How do we reconcile our faith with profound loss?  How do we make sense out of something that doesn't make sense?  It seems that I'm spinning my wheels trying to find some sense in the midst of this great loss. In a sense, I guess I'm trying to figure God out...trying to catch a glimpse of His plan but it's impossible for me to see right now.  I sit here, in the middle of my grief, piling up my ashes around me thinking that somehow that will help. I'm wrestling with God...wrestling with "the plan", working my brain into a frenzy trying to figure out what's going on - what I'm supposed to do with all this emotion. Today, in this moment...I must confess that I haven't got a clue...not one inkling of an idea about the what, where and how of it all.
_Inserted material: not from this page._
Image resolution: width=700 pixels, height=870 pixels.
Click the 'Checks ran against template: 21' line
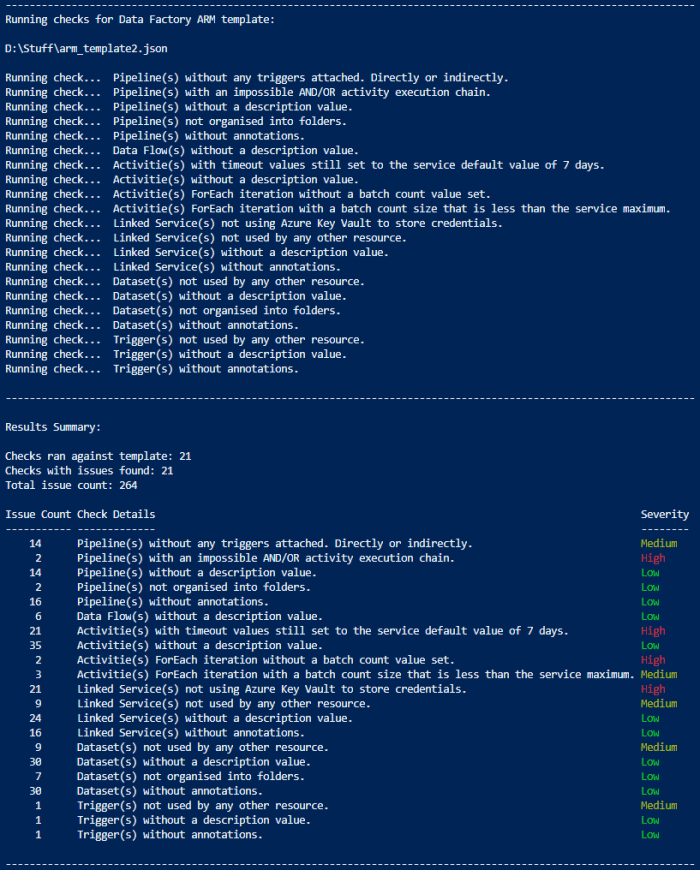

I know that my Dad is in Heaven.  On the one hand, I'm fully aware of his absence from his physical body but on the other hand I find it unfathomable that he is gone.  I keep thinking that somehow this has been a terrible mistake...that it was the wrong body in that ICU bed...that at any moment I'll pick up the phone and he'll be on the other end.  My mind knows he is gone from this world but my heart is having a most difficult time catching up.  I've heard it said that the heart wants what the heart wants...my heart wants my Dad, here and healthy.  I know, I know, it's selfish of me.  My profound loss is Heaven's profound gain...my tragedy is Heaven's rejoicing.  I don't mean to say that Heaven rejoices in my sorrow but that the loss which causes my great sorrow caused great rejoicing in Heaven.  I know that I know that I know that my Dad heard those wonderful words of welcome from the Heavenly Father, Well done, good and faithful servant...welcome home!"

How do I reconcile my faith with my loss... TRUST!  In the middle of the dark night of the soul...I will choose to trust Him.  Sometimes, I feel like I'm starting from scratch and more often than not I need to strip away all the trappings of religion and denomination and get back to basics...get back to the heart of the matter.  I'm not there yet but I have the desire to get there...to learn to trust the Lord again...or maybe to trust Him fully for the first time.  I'm so glad that I serve a Saviour who is acquainted with my grief and understands my human-ness.  Who suffered in human flesh so that He could identify with my human flesh.  The Heavenly Father can absorb a lot and I'm grateful for that fact.  Right now, I seem to be somewhere between faith and my loss. There's an old pop song that comes to mind when I think of where I am in my relationship with my Saviour.  It's a song sung by The Four Seasons called "Working my Way Back to You" and the lyric that came to me just now was "I'll keep working my way back to you, babe, with a burning love inside..."  I just changed "babe" to "Lord". 

So, that's what I'll keep doing...working my way back to you Lord with a burning love inside.